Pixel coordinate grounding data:
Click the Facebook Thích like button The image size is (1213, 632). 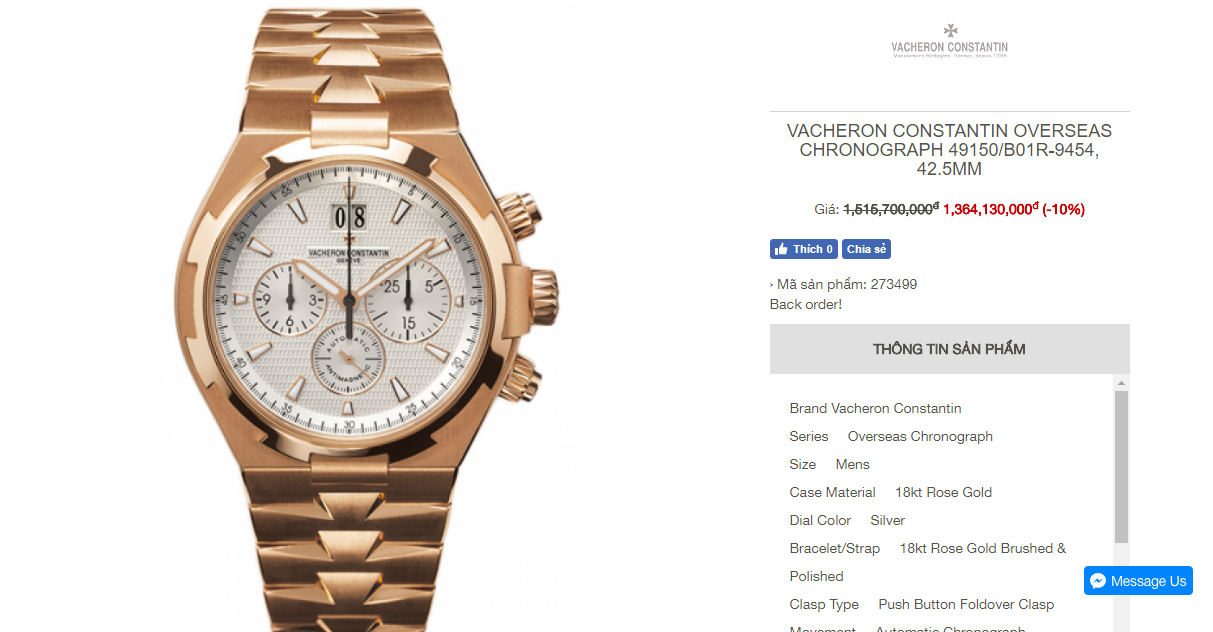point(804,249)
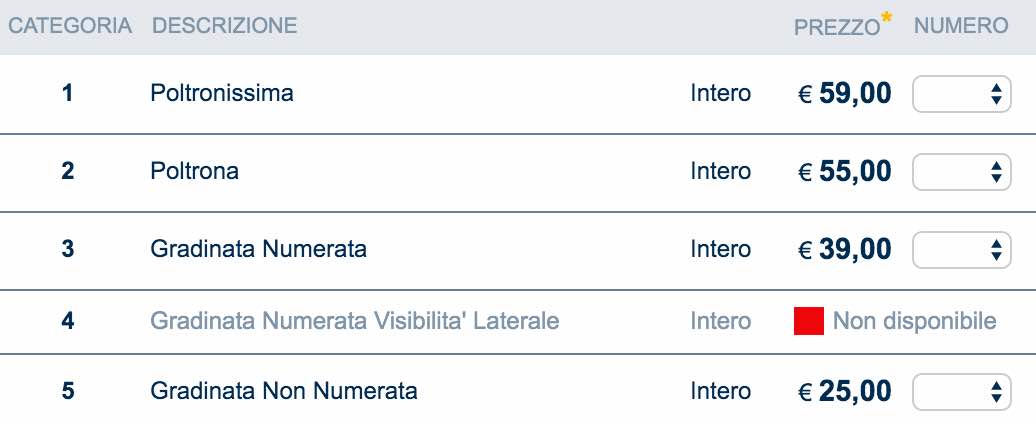The width and height of the screenshot is (1036, 425).
Task: Select the Poltronissima description text
Action: [x=222, y=94]
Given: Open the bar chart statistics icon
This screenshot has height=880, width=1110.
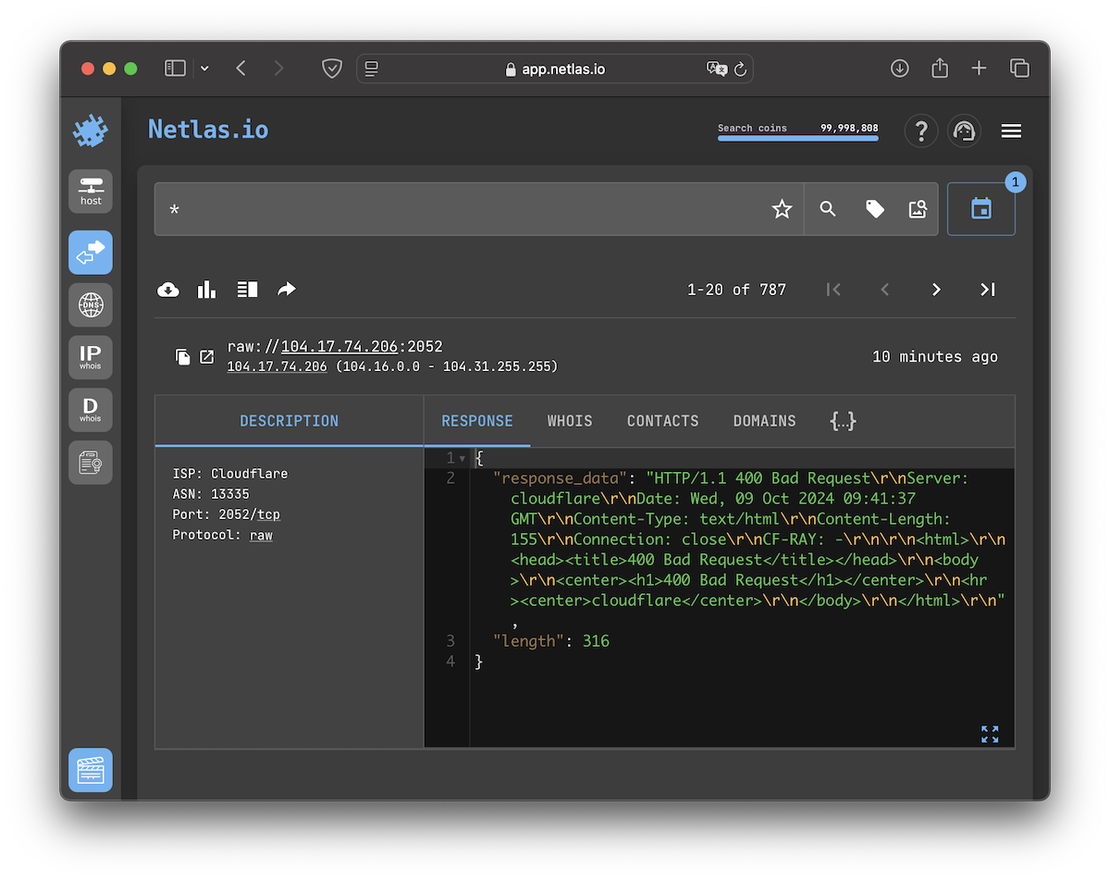Looking at the screenshot, I should [207, 289].
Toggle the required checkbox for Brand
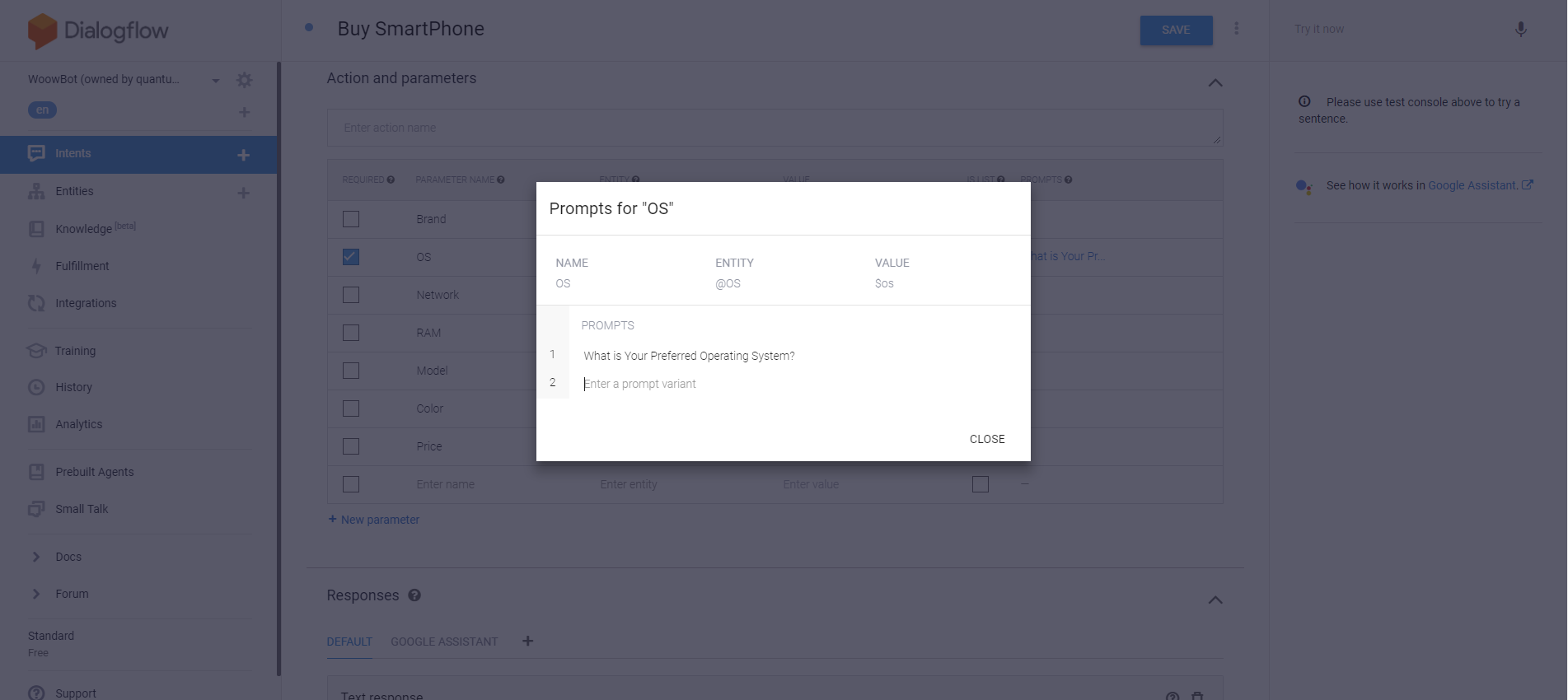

Exercise: Set the pictures aside and repeat only the lines from the one containing "Given: Open the bar chart statistics icon" through the last line of the entries above, exactly as they stand.

Exercise result:
Given: Open the bar chart statistics icon
This screenshot has height=880, width=1110.
Looking at the screenshot, I should [207, 289].
Toggle the required checkbox for Brand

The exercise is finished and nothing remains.